Decomposing and organizing the computing system—dividing and ruling—in these two ways produced what Dijkstra would later call “hierarchical ordering of sequential processes”.30 Structuring a programming system hierarchically in this bottom-up fashion, one level at a time, has great aesthetic appeal; it is an elegant way for managing the complexity of a large system. After the sequential processes at level i have been designed, implemented, and proved correct, one need not worry about them; they become reliable components for building sequential processes at level i + 1.

V

But how does one prove that an individual program (or a sequential process) is correct? And why is it important to prove correctness as opposed to the usual method in programming of testing a program experimentally on a computer?
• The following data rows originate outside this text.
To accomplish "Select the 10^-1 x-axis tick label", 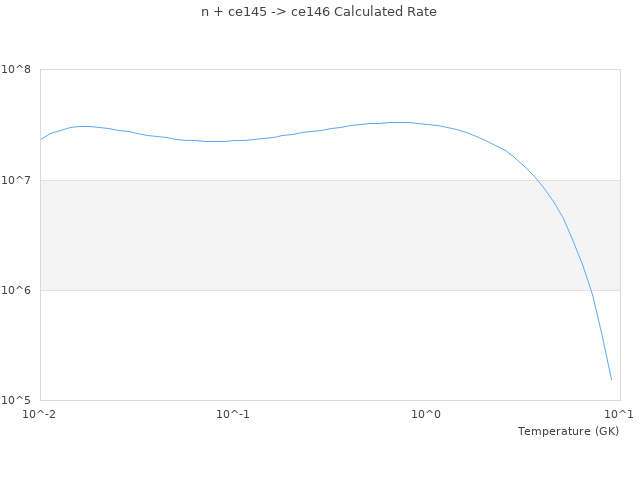I will pos(233,414).
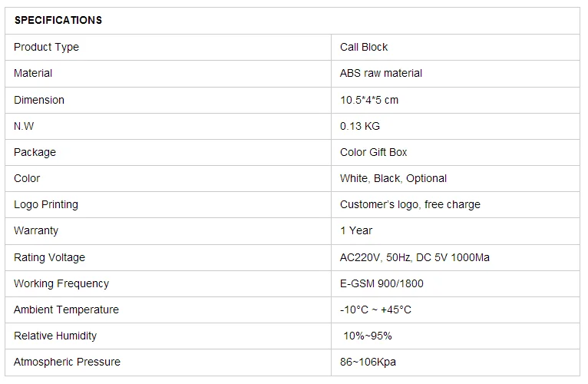The width and height of the screenshot is (588, 384).
Task: Select the Logo Printing label
Action: pyautogui.click(x=46, y=204)
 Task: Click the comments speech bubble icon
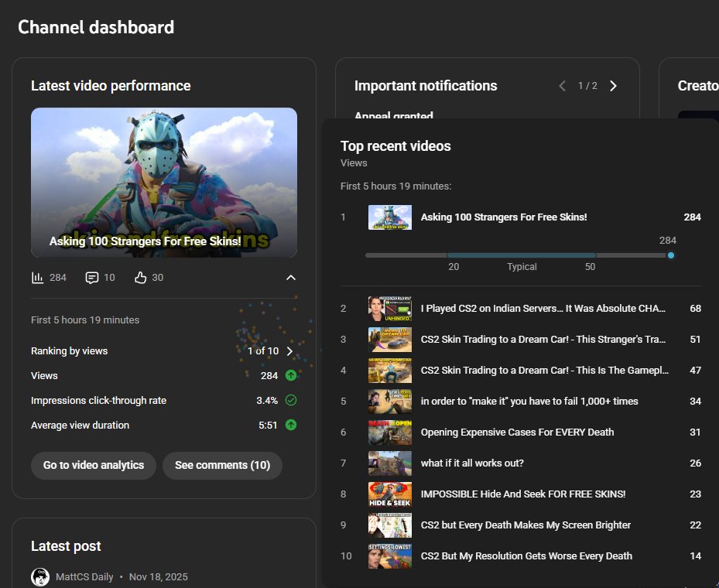click(93, 276)
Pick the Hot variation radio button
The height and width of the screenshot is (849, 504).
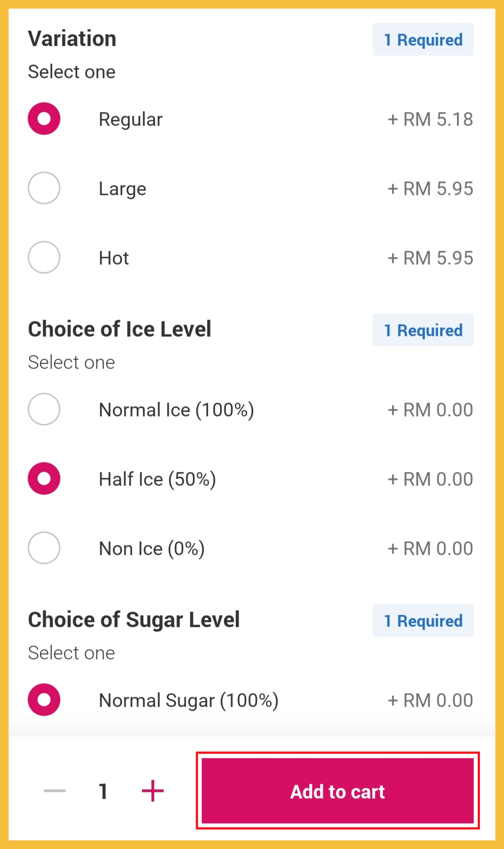[x=44, y=257]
Dijkstra raised this latter issue in his 1969 paper, “Structured Programming,” presented at the second NATO conference on software engineering. Proving program correctness was preferable to program testing because the latter had an inherent limitation; although empirical testing of a program can reveal the presence of errors, it could never prove their absence.31 This assertion became a much-quoted aphorism, a mantra, in later times. The logic of the statement was impeccable. We do not know whether Dijkstra had read the writings of philosopher of science Sir Karl Popper (1902–1994),32 but there was complete resonance between Dijkstra’s aphorism and Popper’s assertion that no amount of empirical evidence can ever prove the truth of a scientific theory, but just one piece of counterevidence is sufficient to falsify the theory. Thus, “falsifiability” of a scientific theory—demonstrating an error in the theory—is analogous to demonstrating the presence of a bug in a program; demonstrating the absence of error in a scientific theory is the analog to demonstrating the absence of a bug in a program. Neither can be shown by empirical (“inductive”) means—experiment or observation.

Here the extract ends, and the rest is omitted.